We had a staff meeting recently about social media, kids, and
parents and how everything and anything we say or type or emoji can and will be
used against us in the teaching profession.
While I am not teaching yet, I will be and this has started to concern
me. If I type up a blog today with humor
and with no ill will about body builderia, will an angry parent somewhere down
the line come across this blog and accuse me of being insensitive about eating
disorders? Even though body builderia is
entirely made up, will they look at it and say “There! This is the proof that this woman is
insensitive and as such the only reason my child is failing!” It seems a stretch, but it could happen. It does happen. I don’t want it to happen to
me.
I’ve worked hard to realize my goal of becoming a
teacher. I took the long road to getting
here and I am old to be starting a new career.
Well, older anyway. I think that the goal of teaching is drawing
nearer and I keep saying things like “When I am a teacher” or use declarative
statements in front of most of the faculty that start “As I will be teaching
next year…” and it feels really good.
When I am left in charge of someone’s classroom and I stand up there and
explain and talk and teach, I feel like this is where I am supposed to be. It is almost similar to when I held SG for
the first time and knew, quite instantly, that this is what I was meant to do
with my life. This is the work I want to
do for the next twenty+ years of my life and I don’t want to feel like I am
exposing myself to losing this career because I quickly wrote about something I
found amusing at the time.
I love this blog. I love to write about what is going on in
our lives, our things that I think stink or things in our life that stink. I
love to reread the ones I wrote three years ago and sigh about what a sad-sack
Sally I was. I love the feedback that I get
from you after I blog. Being a middle
child, I need that constant validation.
I love to write, I love to take all of my words and throw them down in a
way I think is pleasing to read about.
However, as much as I’d secretly wished my blog would be picked up by
Huffington Post or that I would be offered an editorial spot in the Austin
American Statesman, neither thing has happened.
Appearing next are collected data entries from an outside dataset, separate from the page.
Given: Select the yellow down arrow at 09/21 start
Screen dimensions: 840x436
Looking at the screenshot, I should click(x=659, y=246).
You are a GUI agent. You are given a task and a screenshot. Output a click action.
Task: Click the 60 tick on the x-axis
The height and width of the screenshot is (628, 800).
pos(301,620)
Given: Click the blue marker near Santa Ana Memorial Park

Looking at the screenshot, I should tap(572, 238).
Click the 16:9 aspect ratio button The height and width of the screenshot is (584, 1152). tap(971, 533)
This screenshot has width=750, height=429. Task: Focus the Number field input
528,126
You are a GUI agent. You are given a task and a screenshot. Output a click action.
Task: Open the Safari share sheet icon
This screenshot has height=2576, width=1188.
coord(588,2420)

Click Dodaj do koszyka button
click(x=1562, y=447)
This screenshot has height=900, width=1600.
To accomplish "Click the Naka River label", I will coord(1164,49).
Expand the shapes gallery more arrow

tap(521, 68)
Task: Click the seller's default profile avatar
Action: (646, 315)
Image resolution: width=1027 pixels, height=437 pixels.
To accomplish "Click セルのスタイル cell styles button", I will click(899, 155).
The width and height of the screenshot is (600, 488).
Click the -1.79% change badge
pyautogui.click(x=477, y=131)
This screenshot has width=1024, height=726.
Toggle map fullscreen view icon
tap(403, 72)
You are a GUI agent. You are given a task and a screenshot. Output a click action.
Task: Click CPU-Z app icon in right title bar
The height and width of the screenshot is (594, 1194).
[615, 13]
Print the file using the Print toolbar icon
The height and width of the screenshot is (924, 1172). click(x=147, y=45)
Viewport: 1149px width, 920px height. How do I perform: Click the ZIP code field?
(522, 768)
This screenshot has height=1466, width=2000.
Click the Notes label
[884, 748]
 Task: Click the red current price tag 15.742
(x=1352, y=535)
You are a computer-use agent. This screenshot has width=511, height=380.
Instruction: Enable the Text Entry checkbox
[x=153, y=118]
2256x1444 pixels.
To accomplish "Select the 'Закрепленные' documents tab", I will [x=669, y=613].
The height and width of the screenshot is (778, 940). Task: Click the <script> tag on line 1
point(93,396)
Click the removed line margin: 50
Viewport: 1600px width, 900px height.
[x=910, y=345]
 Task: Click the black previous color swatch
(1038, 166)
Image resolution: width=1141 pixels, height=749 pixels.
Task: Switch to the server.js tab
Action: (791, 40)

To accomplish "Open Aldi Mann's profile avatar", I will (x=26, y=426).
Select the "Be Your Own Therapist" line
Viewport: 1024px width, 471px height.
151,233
This blog might be a happy maker, but it is not a money maker. So again, teaching wins as they will actually
pay me to teach. A little bit anyway.
So I guess what I am doing here today is retiring from
Rebecca Who Always Spoke Loudly. My words
will always be a huge part of me, but I don’t want them to be the undoing of
me. I don’t want to continue writing it
in a censored, watered-down, parentally approved version of me either, because that
would be an undoing of me as well. All
or nothing, all or nothing. However, I
do know that I will continue to write because it is part of me. It gives me joy to write, it gives me my
sanity back when I write and it gives me peace when I look back and reread the
old stuff and see how far we have come.
I will just choose a more private venue.
Maybe this will even force me to send Christmas cards and not assume
everyone is reading my blog and knows all about our life. Maybe I’ll enter writing contests, although I
do not like to be limited in the amount of words I am supposed to write
in. Perhaps I will put more thought into
what I am writing and somehow put a whole book together. Maybe I will take the adventures of my first
year of teaching and publish it under a pen name and make a million dollars and
then let you all know that it was me! It
could actually happen. Or, much like the
sports world, I might announce this retirement only to come back again and
again. I am not one hundred percent
sure. All I know is that I truly want to
be a teacher and I am going to focus on that for now. Rebecca, who always spoke loudly, is going to
continue to be shushed in the library, continue to use all of her words and
most importantly, Rebecca, who always spoke loudly, is going to teach.